Copy out everything in the listing below, from the line containing "Click the back arrow beside MEDDICC" down through the end of the listing, both ends included. Leave the pictures out of your answer.

RECORDED INFORMATION:
_ _ _

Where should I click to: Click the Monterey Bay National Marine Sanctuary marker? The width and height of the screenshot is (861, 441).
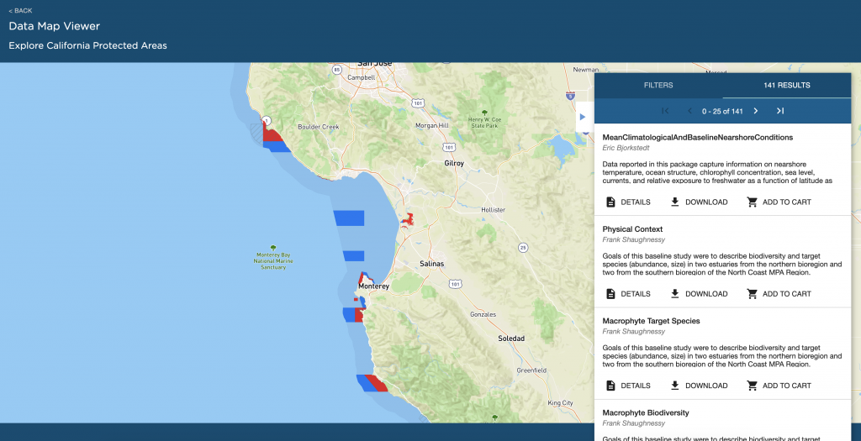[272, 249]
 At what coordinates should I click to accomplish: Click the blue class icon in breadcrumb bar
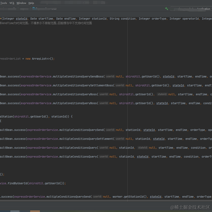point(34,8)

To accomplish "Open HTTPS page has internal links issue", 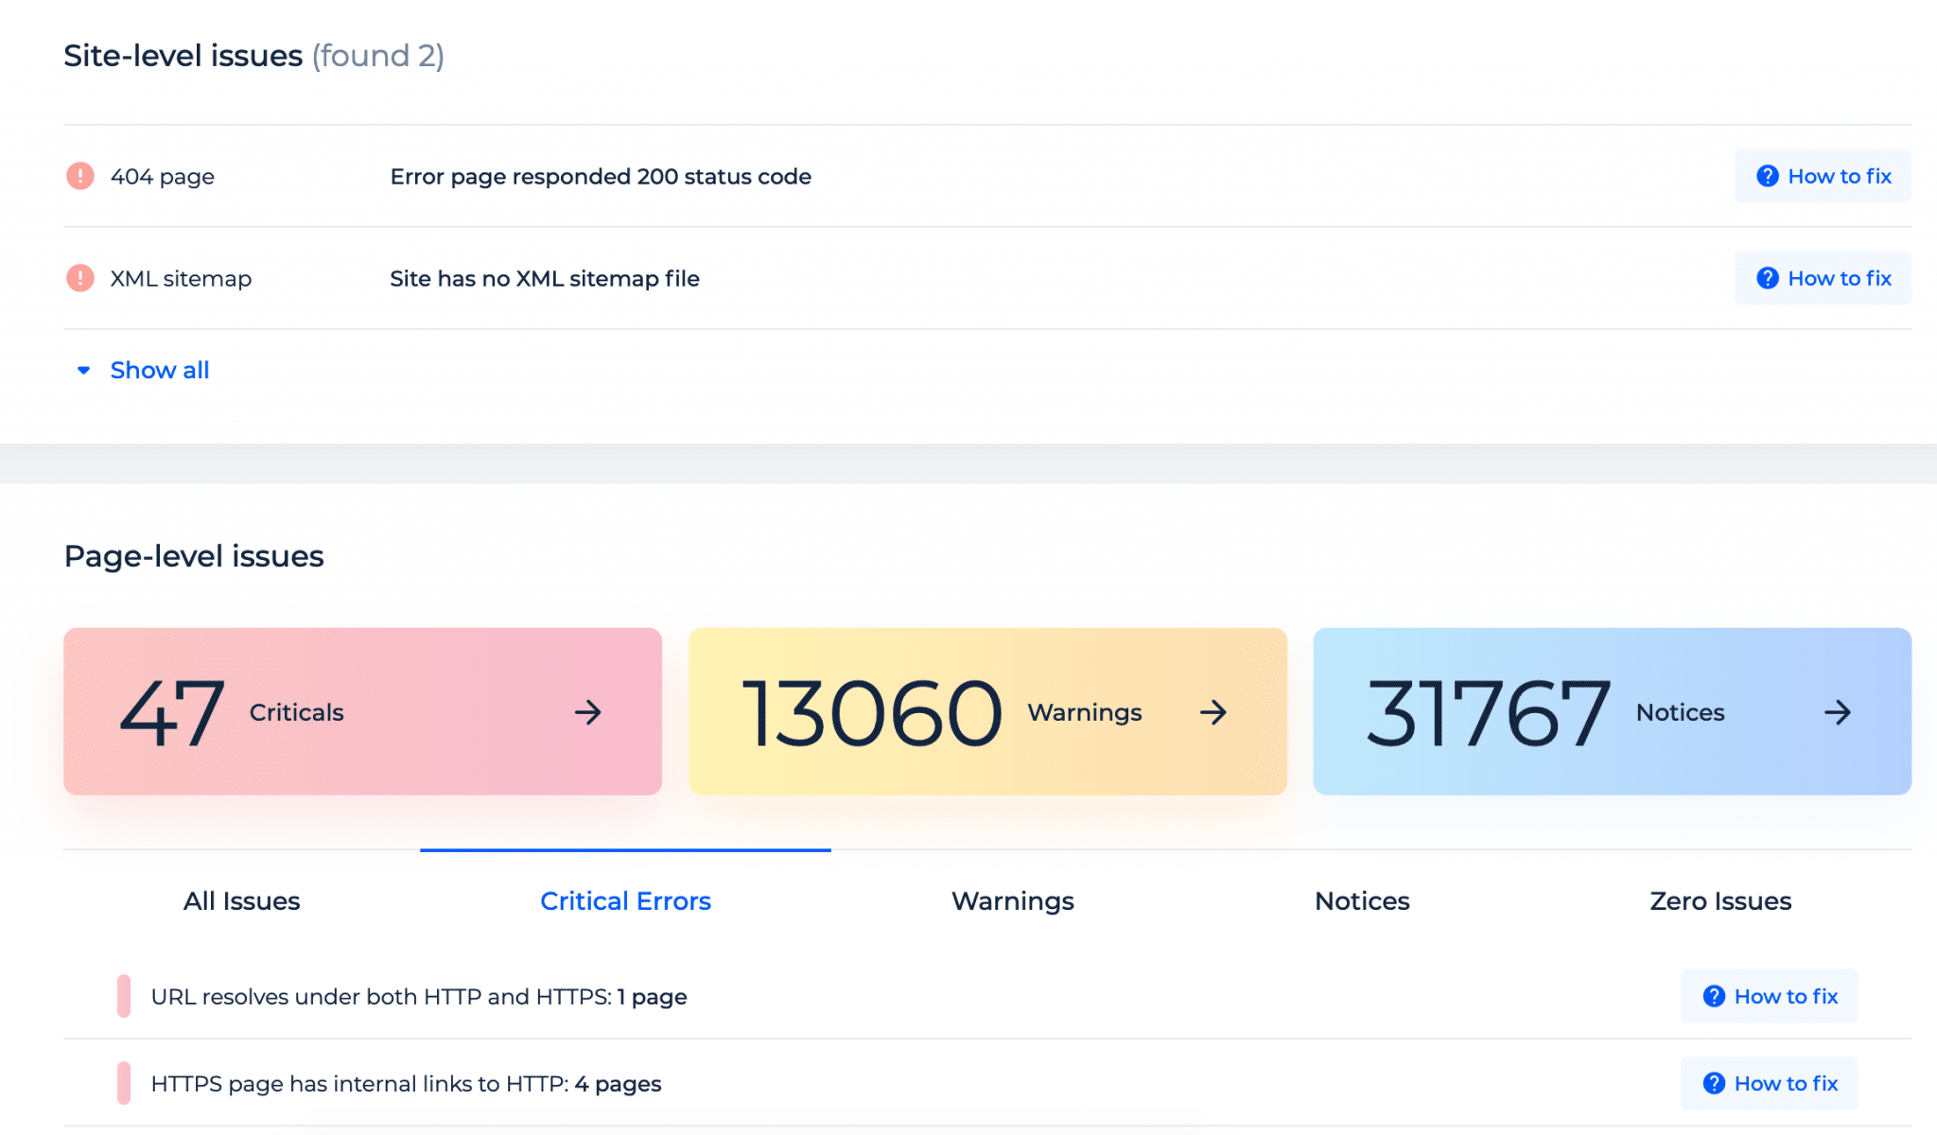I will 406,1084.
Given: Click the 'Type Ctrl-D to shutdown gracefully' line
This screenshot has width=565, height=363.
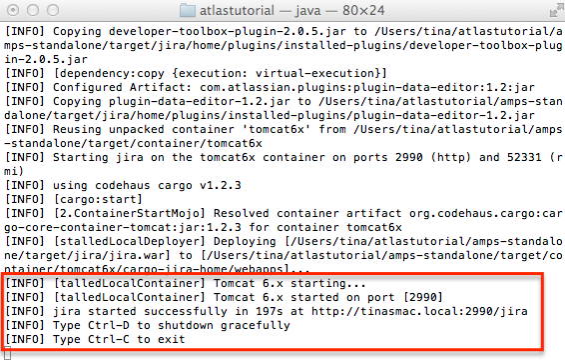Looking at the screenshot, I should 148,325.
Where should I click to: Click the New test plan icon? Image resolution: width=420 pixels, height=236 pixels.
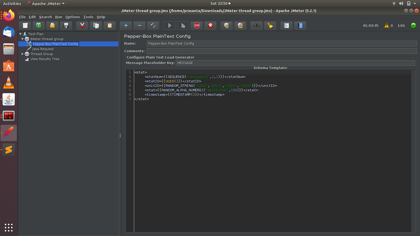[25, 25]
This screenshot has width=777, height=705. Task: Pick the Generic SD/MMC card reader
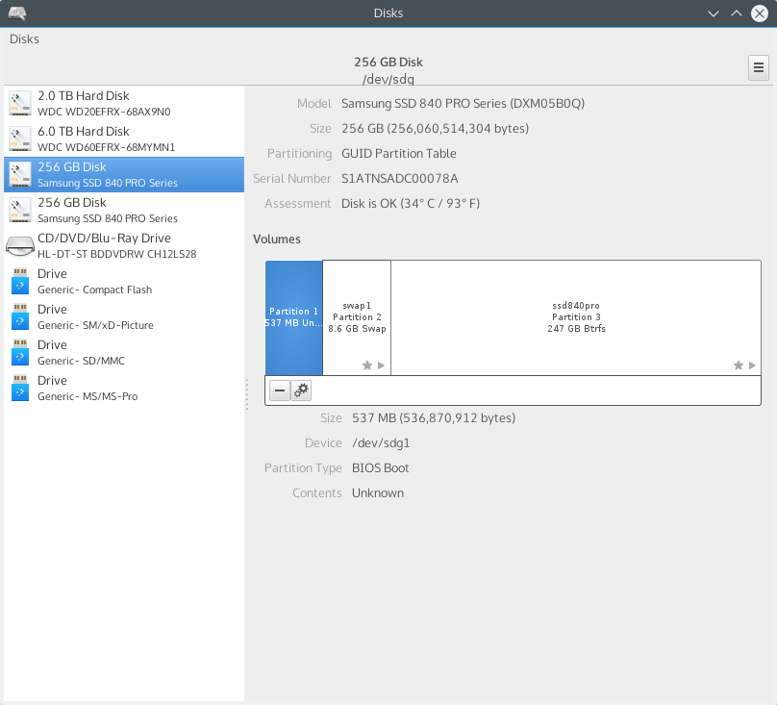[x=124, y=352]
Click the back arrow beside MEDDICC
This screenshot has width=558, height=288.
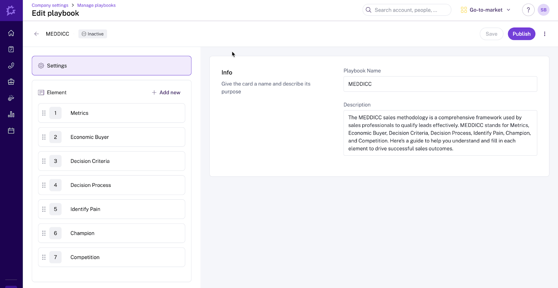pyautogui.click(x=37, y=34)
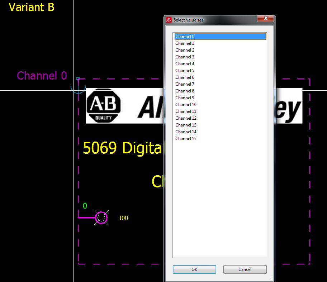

_ _ _

SOLUTION TO THE PROBLEM:
Click the back arrow beside MEDDICC
This screenshot has width=558, height=288.
pyautogui.click(x=37, y=34)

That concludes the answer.